§ **Dataset records**
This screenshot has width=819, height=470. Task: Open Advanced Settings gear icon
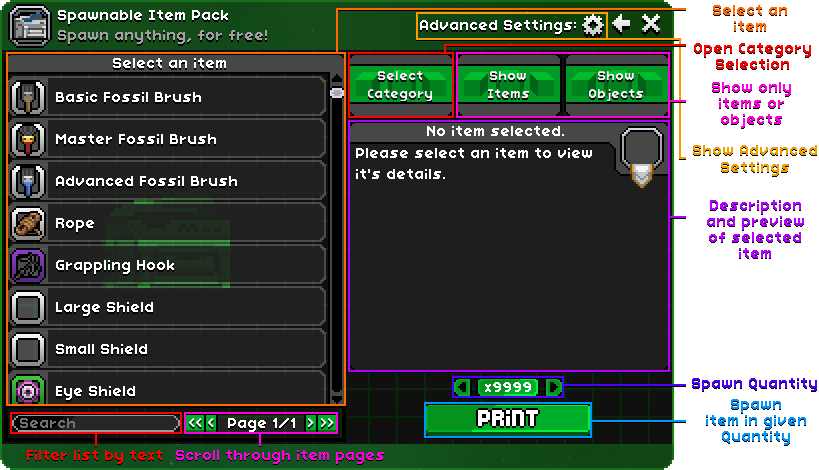click(593, 25)
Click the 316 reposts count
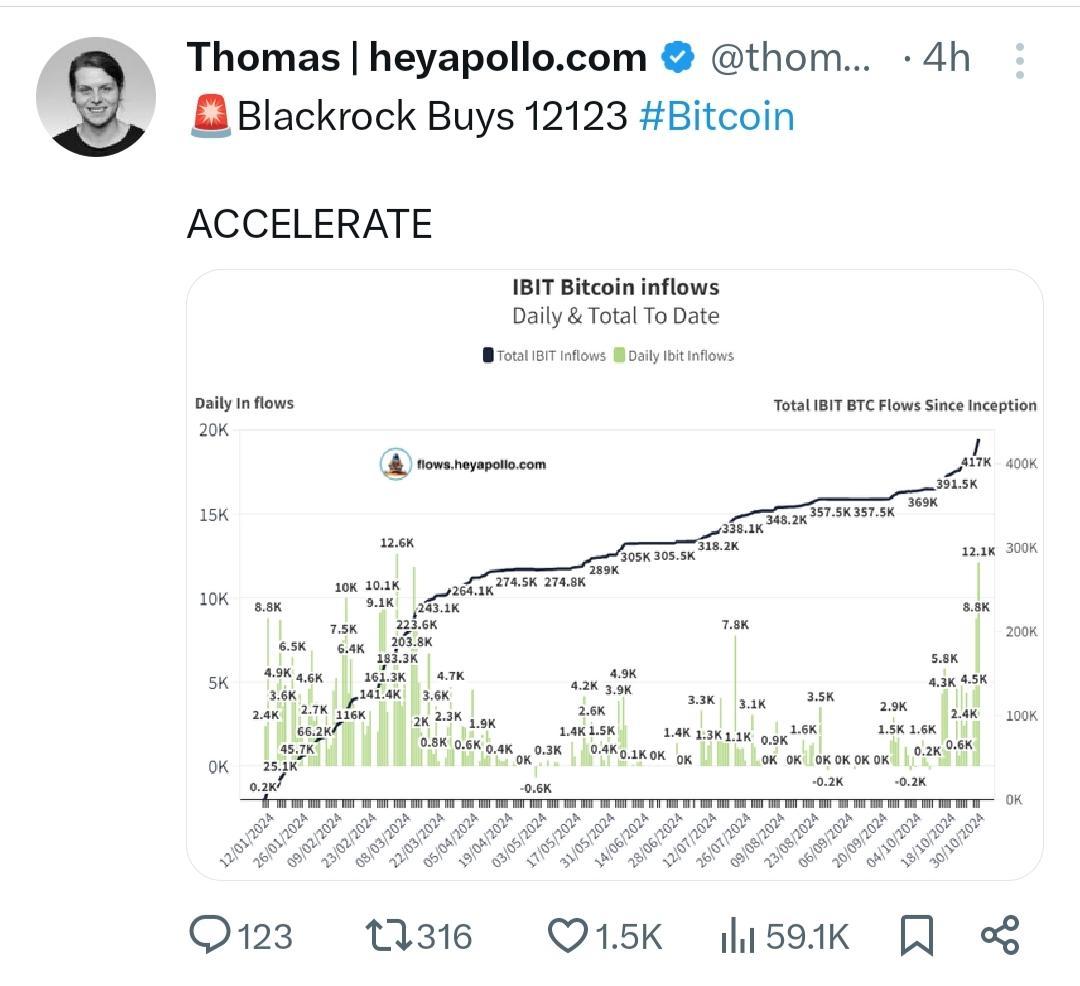 444,937
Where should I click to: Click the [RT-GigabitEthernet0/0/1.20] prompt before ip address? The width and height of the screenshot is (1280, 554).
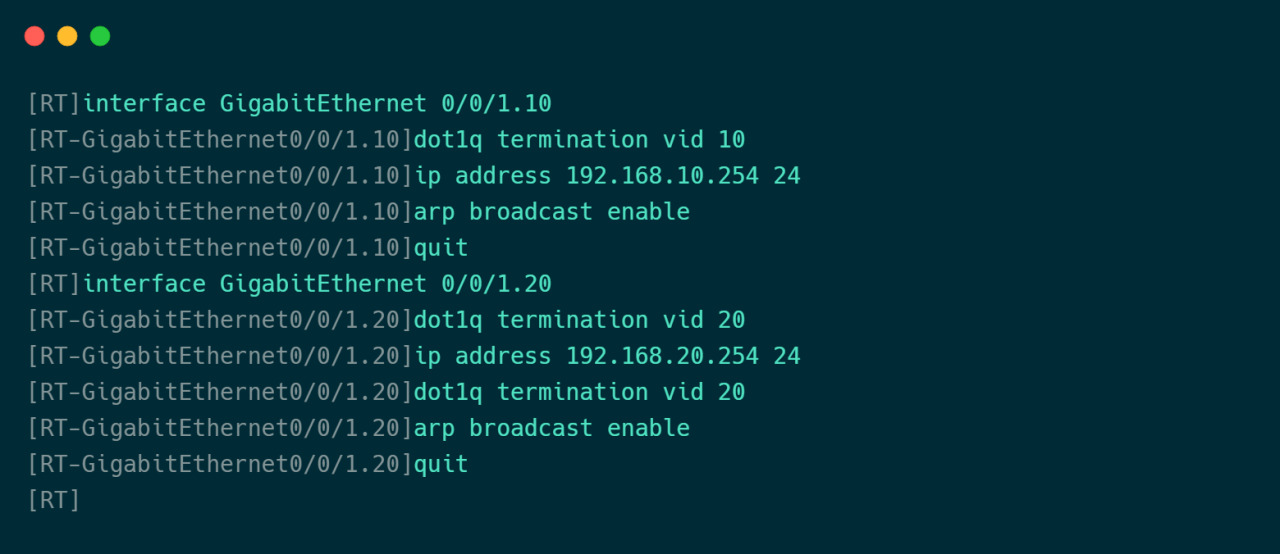pyautogui.click(x=220, y=356)
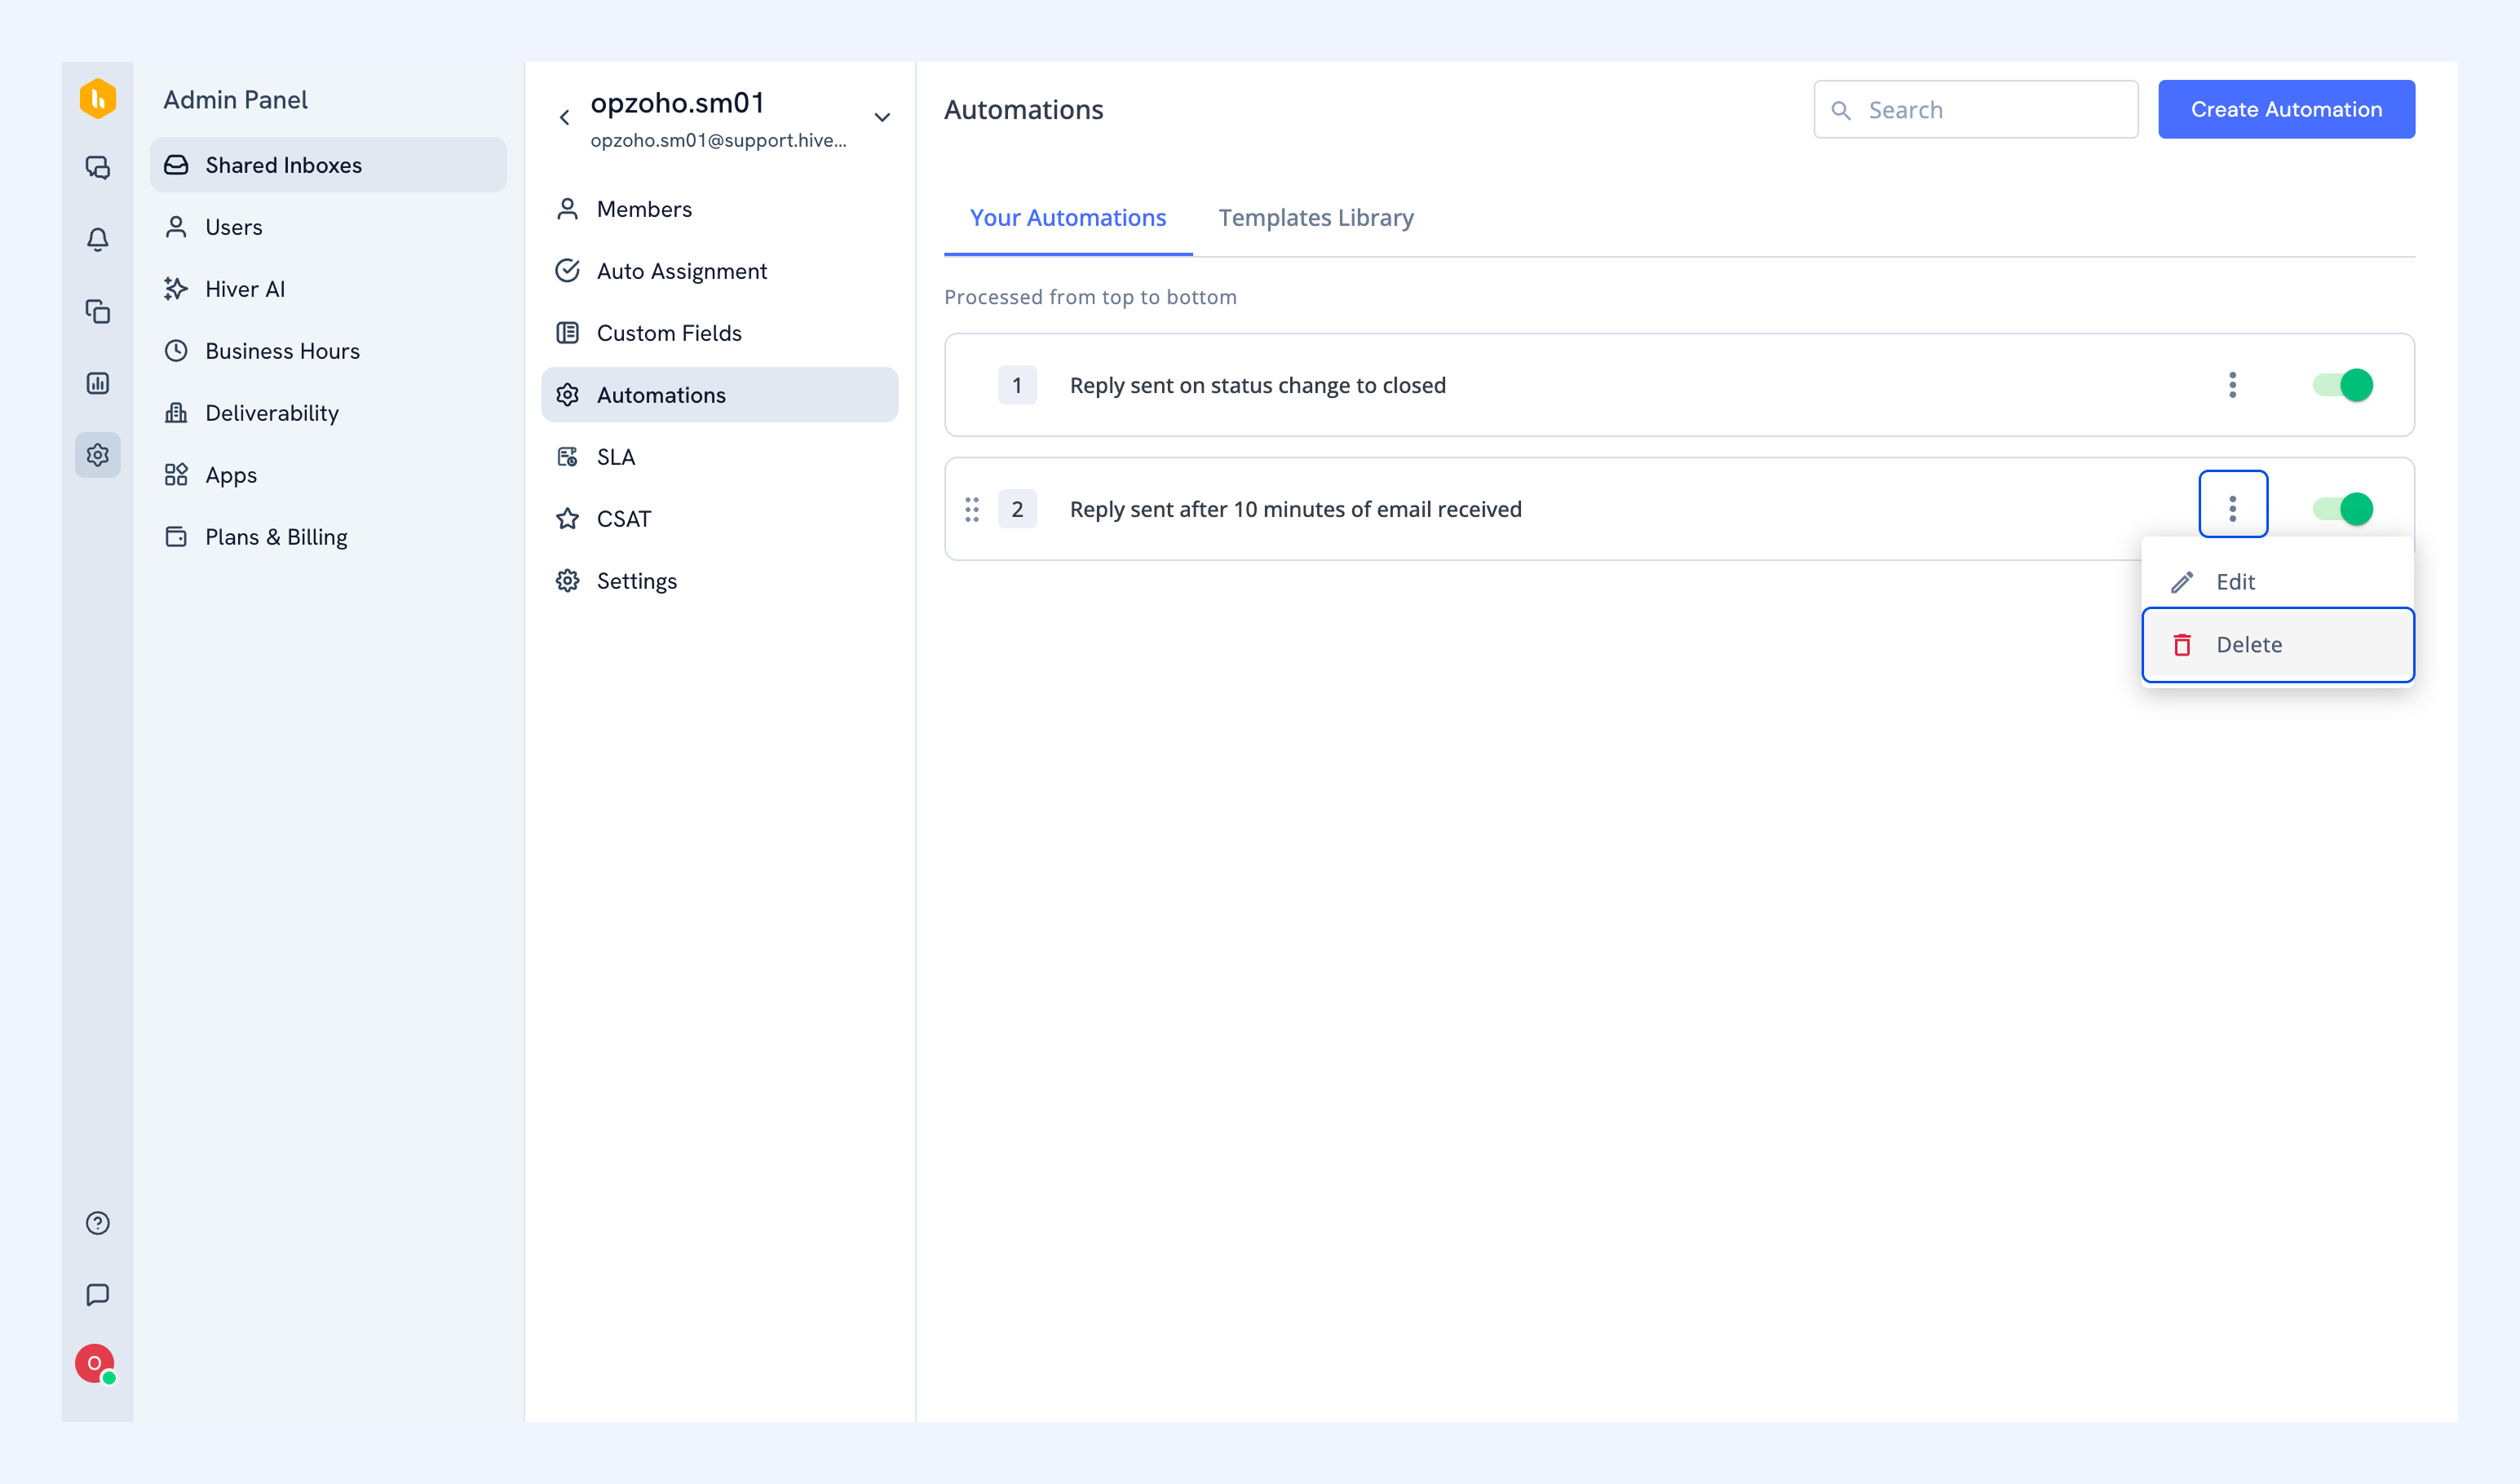Click the Hiver logo icon
2520x1484 pixels.
pyautogui.click(x=97, y=99)
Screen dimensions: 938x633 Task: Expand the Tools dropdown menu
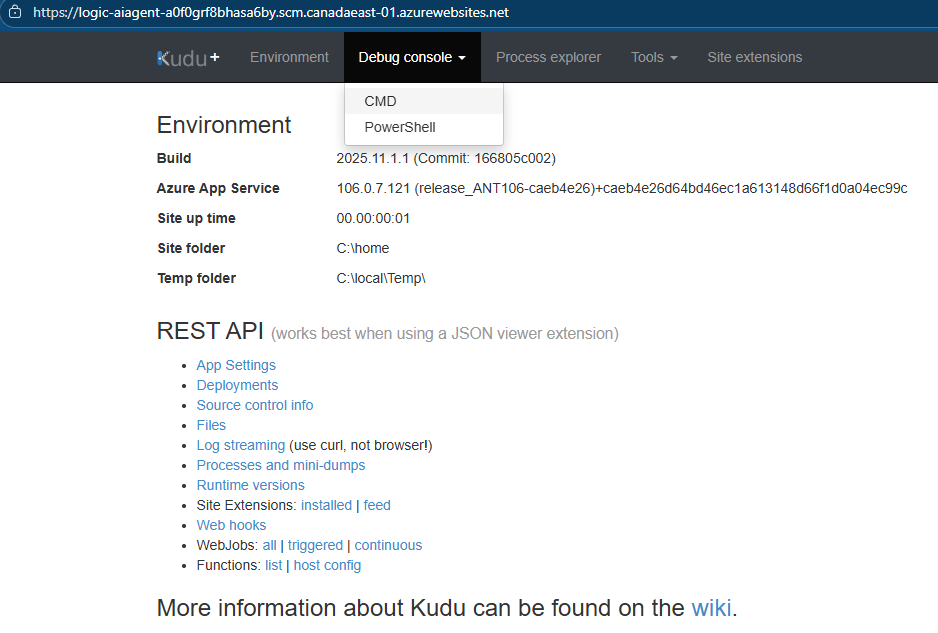click(654, 58)
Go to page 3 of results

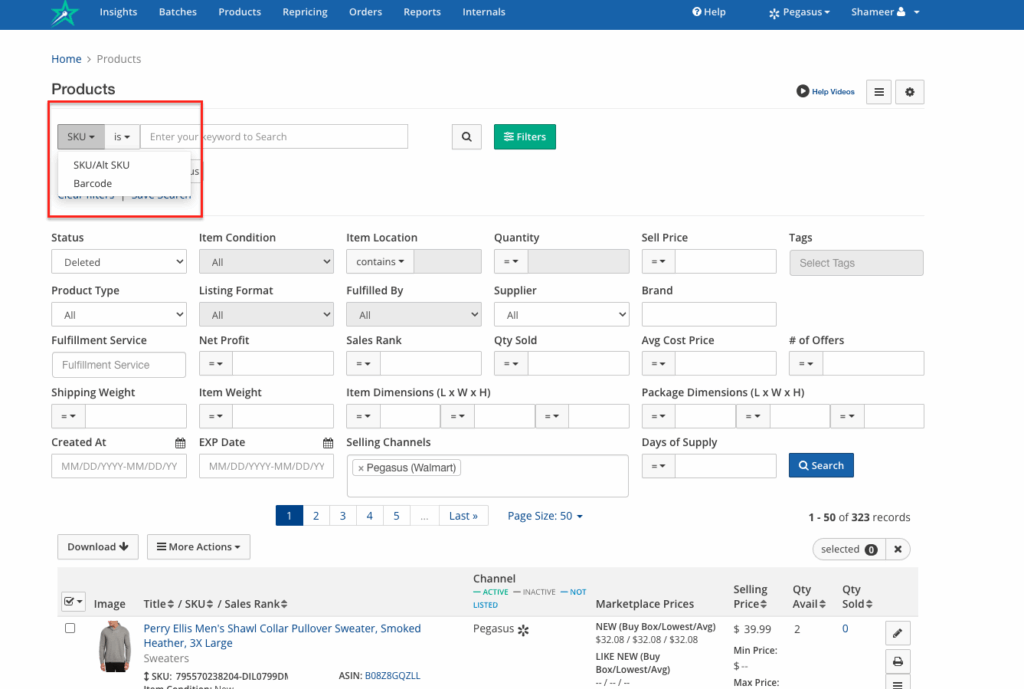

§ **Problem statement**
The result should be a word-for-word restatement of all the data, without images.

§ **Answer space**
This screenshot has width=819, height=470. Task: Open Advanced Settings gear icon
click(593, 25)
Click the 316 reposts count
 444,937
Where should I click to: Click the [RT-GigabitEthernet0/0/1.20] prompt before ip address? The width and height of the screenshot is (1280, 554).
pyautogui.click(x=220, y=356)
Click the Hiver logo icon
2520x1484 pixels.
pyautogui.click(x=97, y=99)
Screen dimensions: 938x633 Task: Expand the Tools dropdown menu
click(654, 58)
Go to page 3 of results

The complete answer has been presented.